5 is a diagram showing an example of calculation of a product of a driving voltage and an action length of an electrode with respect to a thickness of a first electrode and a high frequency characteristic in the light control element of FIG.

FIG. 6 is a diagram showing an example of a method of manufacturing the light control element of FIG.

7 is a diagram showing an example of a method for manufacturing the light control element in FIG.

FIG. 8 is a diagram showing another example of a method for manufacturing the light control element in FIG.

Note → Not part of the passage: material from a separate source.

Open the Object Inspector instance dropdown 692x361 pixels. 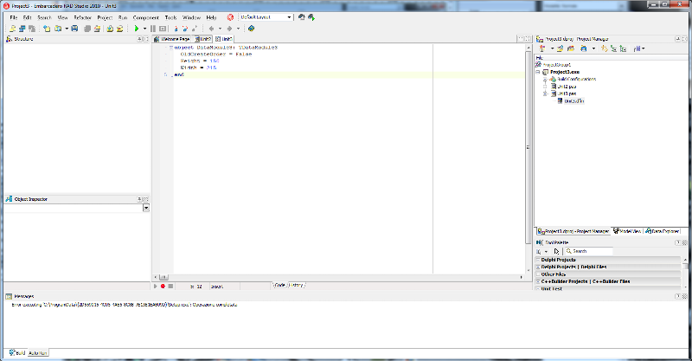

FIG. 9 is a diagram showing a second embodiment of the light control element of the present invention.

[Explanation of symbols]

1 ... LiNbO ₃ substrate, 2 ... Optical waveguide, 3 ... SiO ₂ buffer layer, 21, 51 ... First traveling wave type electrode, 22, 5
2 ... 2nd traveling wave type electrode, 53 ... 3rd traveling wave type electrode.

Claims (3)

[Claims] 1. An optical control comprising an optical substrate having an electro-optical effect, an optical waveguide formed on the surface of the optical substrate, and a traveling wave type electrode formed on the optical waveguide via a buffer layer. In the device, the traveling wave electrode is composed of a plurality of layers having different shapes, which is an optical control device. 2. A first of the plurality of layers that is in contact with the buffer layer
2. The light control element according to claim 1, wherein said layer has a thickness of 1 μm or less. 3. The light control element according to claim 2, wherein the second layer laminated on the first layer has an inverted trapezoidal cross section.